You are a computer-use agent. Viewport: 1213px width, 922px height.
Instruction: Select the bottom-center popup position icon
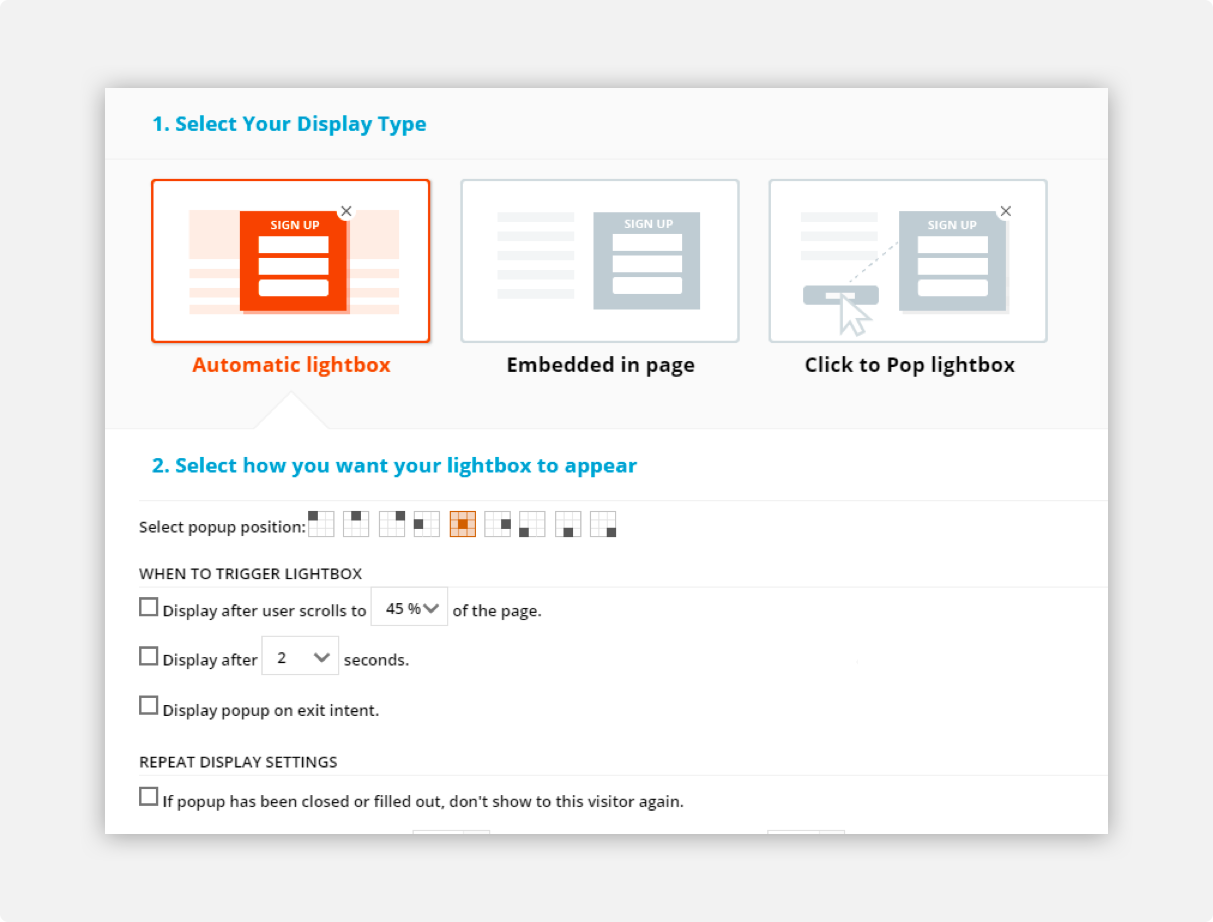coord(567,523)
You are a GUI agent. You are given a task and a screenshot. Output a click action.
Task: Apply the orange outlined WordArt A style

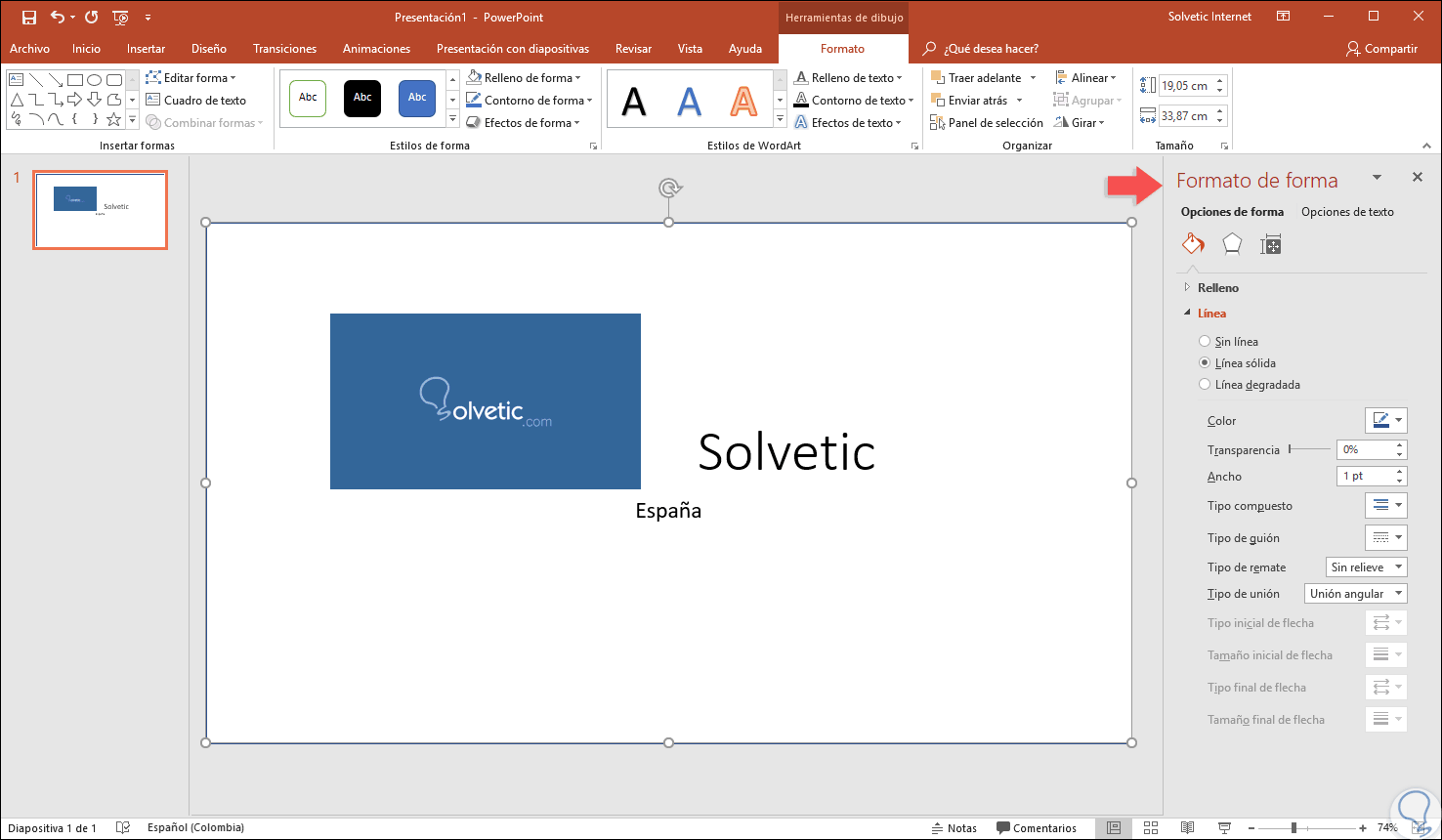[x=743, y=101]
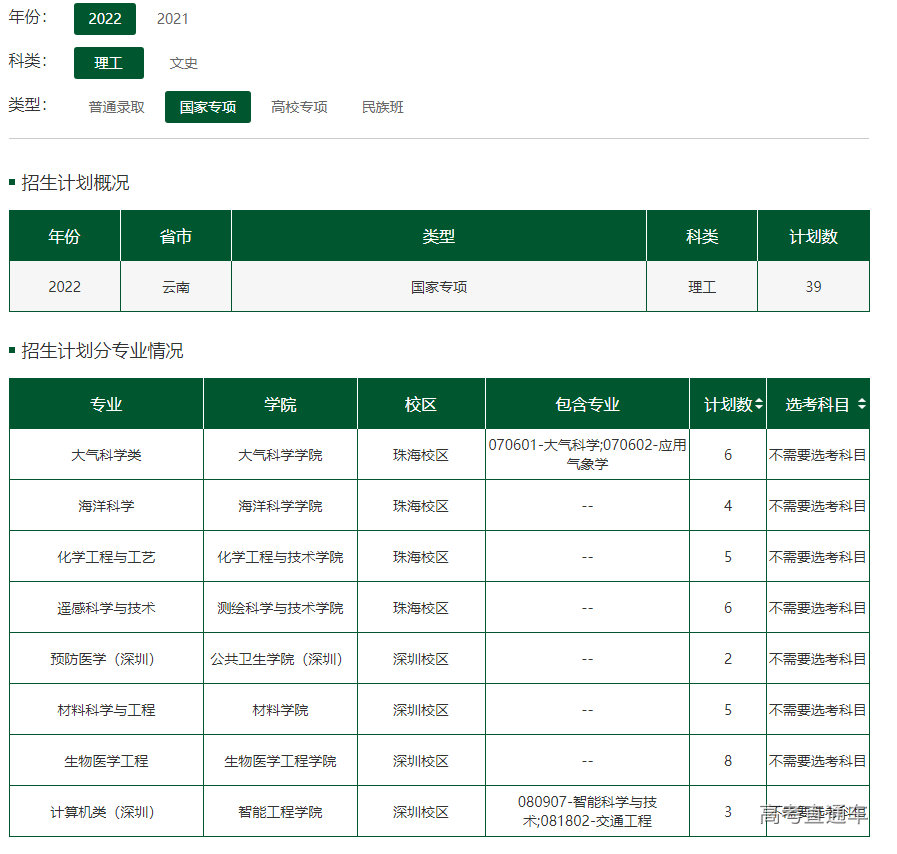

Work task: Which lines of the data include the string "agent"? Copy each of them.

Exercise output:
You are a computer-use agent. Viewport: 1213px width, 922px height.
You are a GUI agent. You are given a task and a screenshot. Output a click action.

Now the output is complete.